The plasma processing apparatus of the present disclosure can also be applied to any type of apparatus of an Atomic Layer Deposition (ALD) apparatus, a Capacitively Coupled Plasma (CCP), an Inductively Coupled Plasma (ICP), a Radial Line Slot Antenna (RLSA), an electron cyclotron resonance plasma (ECR), and a Helicon Wave Plasma (HWP).

Claims

1. An etching method for forming a desired etching shape by plasma for a laminated film in which a silicon oxide film and a silicon film are alternately laminated on a substrate, comprising:

preparing the substrate;

cooling the surface of the substrate to a temperature of-40 ℃ or lower;

generating a plasma of a gas containing hydrogen and fluorine by a high-frequency power for generating the plasma; and

and a step of etching the laminated film by the generated plasma.

2. The etching method according to claim 1, wherein the cooling step is carried out by cooling the substrate to a temperature of-55 ℃ or higher.

3. The etching method according to claim 1 or 2,

in the gas, the ratio of the hydrogen element to the sum of the hydrogen element and the fluorine element is 25% to 67%.

4. The etching method according to any one of claims 1 to 3,

the gas contains at least one of fluorocarbon gas (CF system) and hydrofluorocarbon gas (CHF system),

containing at least one of a hydrofluorocarbon gas (CHF series), a hydrogen-carbon gas (CH series), and a gas containing hydrogen,

the hydrogen-containing gas is hydrogen gas or hydrogen halide gas.

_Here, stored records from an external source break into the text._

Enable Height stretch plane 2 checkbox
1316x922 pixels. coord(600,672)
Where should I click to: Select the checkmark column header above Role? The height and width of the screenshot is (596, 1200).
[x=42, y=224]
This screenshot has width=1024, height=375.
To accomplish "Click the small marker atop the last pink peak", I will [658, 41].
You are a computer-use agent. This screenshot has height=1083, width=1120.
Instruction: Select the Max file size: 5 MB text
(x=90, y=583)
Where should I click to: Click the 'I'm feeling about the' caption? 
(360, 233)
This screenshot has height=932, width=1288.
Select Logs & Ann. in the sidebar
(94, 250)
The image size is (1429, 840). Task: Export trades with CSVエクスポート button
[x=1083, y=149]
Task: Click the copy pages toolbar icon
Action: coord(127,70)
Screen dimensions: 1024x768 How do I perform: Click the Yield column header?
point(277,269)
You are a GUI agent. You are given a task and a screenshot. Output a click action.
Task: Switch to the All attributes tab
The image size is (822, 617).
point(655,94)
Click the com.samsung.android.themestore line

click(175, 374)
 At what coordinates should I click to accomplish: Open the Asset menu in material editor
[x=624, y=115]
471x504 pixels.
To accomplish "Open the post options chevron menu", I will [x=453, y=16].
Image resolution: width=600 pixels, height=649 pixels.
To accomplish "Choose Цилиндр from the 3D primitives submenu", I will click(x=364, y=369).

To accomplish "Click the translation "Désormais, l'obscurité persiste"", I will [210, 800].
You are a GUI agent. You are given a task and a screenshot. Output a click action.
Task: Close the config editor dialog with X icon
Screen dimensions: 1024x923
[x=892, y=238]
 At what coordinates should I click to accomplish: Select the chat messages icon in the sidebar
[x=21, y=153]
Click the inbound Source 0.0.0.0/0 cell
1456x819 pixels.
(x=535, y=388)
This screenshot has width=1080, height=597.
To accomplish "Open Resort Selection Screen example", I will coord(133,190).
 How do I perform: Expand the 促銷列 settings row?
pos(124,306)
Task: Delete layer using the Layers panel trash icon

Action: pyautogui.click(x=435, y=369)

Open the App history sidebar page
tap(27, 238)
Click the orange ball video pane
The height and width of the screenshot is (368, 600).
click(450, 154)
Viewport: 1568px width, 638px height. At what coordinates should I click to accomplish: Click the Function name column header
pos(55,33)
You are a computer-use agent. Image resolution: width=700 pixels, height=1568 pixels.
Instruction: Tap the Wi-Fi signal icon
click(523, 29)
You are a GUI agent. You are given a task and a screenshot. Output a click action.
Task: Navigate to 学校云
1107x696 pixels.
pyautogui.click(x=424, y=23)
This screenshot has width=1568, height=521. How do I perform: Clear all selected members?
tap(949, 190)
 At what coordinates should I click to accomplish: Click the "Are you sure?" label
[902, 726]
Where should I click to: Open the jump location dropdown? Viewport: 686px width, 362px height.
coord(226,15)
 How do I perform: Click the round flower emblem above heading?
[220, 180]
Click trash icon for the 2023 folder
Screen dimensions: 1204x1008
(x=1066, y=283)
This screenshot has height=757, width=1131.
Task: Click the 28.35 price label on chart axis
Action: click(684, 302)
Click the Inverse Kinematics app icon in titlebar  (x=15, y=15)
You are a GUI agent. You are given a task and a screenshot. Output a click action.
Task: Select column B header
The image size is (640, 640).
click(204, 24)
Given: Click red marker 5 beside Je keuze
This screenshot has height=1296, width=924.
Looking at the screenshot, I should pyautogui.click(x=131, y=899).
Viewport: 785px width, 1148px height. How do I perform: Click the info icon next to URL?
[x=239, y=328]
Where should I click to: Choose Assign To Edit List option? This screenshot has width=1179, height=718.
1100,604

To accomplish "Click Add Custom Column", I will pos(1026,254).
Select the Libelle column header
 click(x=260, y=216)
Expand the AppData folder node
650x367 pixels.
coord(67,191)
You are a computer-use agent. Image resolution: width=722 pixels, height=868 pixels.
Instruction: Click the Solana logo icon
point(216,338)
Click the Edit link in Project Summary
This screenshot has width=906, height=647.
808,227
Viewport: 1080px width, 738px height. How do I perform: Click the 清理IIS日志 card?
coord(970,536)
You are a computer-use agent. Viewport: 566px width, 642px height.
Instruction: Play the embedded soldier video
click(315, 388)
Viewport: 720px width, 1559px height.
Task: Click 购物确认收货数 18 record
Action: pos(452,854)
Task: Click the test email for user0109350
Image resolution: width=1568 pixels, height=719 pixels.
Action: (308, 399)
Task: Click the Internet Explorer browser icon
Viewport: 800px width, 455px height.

5. The etching method according to any one of claims 1 to 4, wherein a halogen-containing gas other than fluorine is added to the gas.

6. The etching method according to any one of claims 1 to 5, wherein the gas containing hydrogen and fluorine comprises SF₆Gas and NF₃The gas is a mixture of a gas and a water,

the NF₃Gas relative to the SF₆Gas and said NF₃The total proportion of the gases is 33% to 67%.

7. A plasma processing apparatus, comprising:

a processing vessel; and a control unit that controls an etching process for forming a desired etching shape by plasma on a laminated film in which a silicon oxide film and a silicon film are alternately laminated on a substrate placed on a mounting table in the processing container,

the control unit is configured to execute the following steps:

preparing the substrate;

cooling the surface of the substrate to a temperature of-40 ℃ or lower;

and a step of etching the laminated film by the generated plasma.